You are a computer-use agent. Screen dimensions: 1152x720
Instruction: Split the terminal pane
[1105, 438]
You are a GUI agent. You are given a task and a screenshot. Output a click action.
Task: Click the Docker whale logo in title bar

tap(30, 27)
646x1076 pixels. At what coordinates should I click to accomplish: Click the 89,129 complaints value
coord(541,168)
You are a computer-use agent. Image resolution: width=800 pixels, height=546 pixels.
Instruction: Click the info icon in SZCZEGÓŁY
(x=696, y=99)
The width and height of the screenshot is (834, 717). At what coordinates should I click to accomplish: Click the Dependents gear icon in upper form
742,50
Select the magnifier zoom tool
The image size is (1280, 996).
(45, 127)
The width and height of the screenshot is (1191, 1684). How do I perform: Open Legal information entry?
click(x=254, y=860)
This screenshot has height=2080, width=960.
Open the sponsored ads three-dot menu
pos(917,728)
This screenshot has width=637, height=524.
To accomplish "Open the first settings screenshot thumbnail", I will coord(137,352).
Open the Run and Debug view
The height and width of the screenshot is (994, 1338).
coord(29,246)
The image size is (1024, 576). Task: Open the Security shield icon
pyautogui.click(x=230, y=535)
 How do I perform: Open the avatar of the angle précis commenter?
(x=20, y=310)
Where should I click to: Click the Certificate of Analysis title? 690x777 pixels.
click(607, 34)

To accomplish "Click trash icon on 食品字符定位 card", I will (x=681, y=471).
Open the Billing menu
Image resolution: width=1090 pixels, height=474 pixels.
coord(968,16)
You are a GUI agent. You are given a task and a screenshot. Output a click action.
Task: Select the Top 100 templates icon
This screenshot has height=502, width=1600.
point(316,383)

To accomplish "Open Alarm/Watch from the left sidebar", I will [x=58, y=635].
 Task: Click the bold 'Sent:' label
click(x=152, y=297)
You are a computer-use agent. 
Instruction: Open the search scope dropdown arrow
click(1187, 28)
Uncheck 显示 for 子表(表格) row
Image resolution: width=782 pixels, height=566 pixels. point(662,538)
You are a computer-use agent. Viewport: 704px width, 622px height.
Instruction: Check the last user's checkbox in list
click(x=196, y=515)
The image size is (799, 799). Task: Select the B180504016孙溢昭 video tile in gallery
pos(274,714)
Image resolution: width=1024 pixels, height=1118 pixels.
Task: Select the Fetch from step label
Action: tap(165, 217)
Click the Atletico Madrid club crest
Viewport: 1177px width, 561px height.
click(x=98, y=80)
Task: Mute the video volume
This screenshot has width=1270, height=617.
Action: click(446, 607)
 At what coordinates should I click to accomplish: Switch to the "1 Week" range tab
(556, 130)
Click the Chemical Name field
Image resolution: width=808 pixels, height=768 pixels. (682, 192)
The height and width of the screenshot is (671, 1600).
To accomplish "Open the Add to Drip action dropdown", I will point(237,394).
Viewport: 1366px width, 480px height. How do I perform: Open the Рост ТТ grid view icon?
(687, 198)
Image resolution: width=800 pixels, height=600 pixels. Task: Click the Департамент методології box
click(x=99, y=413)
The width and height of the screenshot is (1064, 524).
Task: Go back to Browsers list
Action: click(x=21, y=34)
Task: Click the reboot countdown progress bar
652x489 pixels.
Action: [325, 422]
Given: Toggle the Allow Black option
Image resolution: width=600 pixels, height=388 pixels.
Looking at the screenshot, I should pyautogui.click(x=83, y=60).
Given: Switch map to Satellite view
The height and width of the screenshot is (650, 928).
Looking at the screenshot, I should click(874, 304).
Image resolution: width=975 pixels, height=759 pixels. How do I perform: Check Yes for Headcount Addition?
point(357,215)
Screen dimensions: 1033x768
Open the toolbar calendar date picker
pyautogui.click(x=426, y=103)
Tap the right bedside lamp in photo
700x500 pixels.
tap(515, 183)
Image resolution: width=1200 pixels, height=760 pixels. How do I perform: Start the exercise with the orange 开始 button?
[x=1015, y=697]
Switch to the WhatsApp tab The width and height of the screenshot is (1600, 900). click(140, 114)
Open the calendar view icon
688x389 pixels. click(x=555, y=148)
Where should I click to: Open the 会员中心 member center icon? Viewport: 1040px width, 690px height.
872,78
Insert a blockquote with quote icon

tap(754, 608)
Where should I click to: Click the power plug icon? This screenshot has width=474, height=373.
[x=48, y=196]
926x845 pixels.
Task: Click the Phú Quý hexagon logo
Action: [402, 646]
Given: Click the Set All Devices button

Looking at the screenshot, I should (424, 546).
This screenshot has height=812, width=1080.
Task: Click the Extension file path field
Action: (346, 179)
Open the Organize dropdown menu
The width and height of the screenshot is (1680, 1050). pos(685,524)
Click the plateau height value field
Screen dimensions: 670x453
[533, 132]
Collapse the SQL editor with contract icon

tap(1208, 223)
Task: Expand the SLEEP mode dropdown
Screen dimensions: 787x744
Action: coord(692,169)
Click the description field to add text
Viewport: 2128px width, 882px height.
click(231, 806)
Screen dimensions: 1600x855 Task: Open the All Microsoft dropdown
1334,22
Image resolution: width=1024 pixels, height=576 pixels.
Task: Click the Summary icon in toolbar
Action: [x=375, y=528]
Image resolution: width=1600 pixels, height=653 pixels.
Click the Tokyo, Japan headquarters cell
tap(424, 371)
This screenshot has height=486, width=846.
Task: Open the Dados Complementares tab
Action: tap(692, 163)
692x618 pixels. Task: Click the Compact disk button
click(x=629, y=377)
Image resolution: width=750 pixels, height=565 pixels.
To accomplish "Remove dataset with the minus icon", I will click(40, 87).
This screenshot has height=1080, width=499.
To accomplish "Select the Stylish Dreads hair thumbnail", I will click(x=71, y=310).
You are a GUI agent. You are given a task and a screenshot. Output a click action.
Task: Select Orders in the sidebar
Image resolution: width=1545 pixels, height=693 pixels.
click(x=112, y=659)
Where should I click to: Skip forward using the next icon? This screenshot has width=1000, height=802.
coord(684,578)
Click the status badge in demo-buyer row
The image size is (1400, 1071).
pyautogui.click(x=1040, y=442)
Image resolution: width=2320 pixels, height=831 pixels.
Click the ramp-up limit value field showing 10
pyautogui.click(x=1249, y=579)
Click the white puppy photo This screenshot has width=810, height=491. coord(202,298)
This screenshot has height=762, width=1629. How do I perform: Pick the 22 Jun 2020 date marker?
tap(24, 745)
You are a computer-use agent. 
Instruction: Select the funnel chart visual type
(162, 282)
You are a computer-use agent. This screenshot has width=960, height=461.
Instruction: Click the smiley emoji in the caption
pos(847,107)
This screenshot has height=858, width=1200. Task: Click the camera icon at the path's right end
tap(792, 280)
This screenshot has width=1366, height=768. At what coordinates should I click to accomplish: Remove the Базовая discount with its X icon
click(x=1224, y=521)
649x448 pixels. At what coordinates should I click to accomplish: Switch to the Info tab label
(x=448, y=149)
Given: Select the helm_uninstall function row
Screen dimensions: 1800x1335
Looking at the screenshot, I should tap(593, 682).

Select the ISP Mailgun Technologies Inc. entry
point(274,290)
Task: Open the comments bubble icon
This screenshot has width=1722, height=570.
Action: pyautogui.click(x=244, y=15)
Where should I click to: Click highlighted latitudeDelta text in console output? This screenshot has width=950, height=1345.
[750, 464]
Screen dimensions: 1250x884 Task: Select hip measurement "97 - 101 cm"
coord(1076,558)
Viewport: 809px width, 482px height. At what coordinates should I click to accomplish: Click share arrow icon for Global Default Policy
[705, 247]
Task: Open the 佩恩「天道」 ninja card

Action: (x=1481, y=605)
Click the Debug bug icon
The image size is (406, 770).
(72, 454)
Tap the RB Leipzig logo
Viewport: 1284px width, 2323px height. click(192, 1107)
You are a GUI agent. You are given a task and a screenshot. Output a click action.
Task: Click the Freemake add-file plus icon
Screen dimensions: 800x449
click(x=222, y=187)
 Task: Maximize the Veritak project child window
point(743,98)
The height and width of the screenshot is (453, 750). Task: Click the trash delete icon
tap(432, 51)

·····

The answer must be the line containing "Task: Open the 佩恩「天道」 ninja card" and every line after it through the end of the records, repeated exactly.

**Solution to the exercise**
Task: Open the 佩恩「天道」 ninja card

Action: (x=1481, y=605)
Click the Debug bug icon
The image size is (406, 770).
(72, 454)
Tap the RB Leipzig logo
Viewport: 1284px width, 2323px height. click(192, 1107)
You are a GUI agent. You are given a task and a screenshot. Output a click action.
Task: Click the Freemake add-file plus icon
Screen dimensions: 800x449
click(x=222, y=187)
 Task: Maximize the Veritak project child window
point(743,98)
The height and width of the screenshot is (453, 750). Task: Click the trash delete icon
tap(432, 51)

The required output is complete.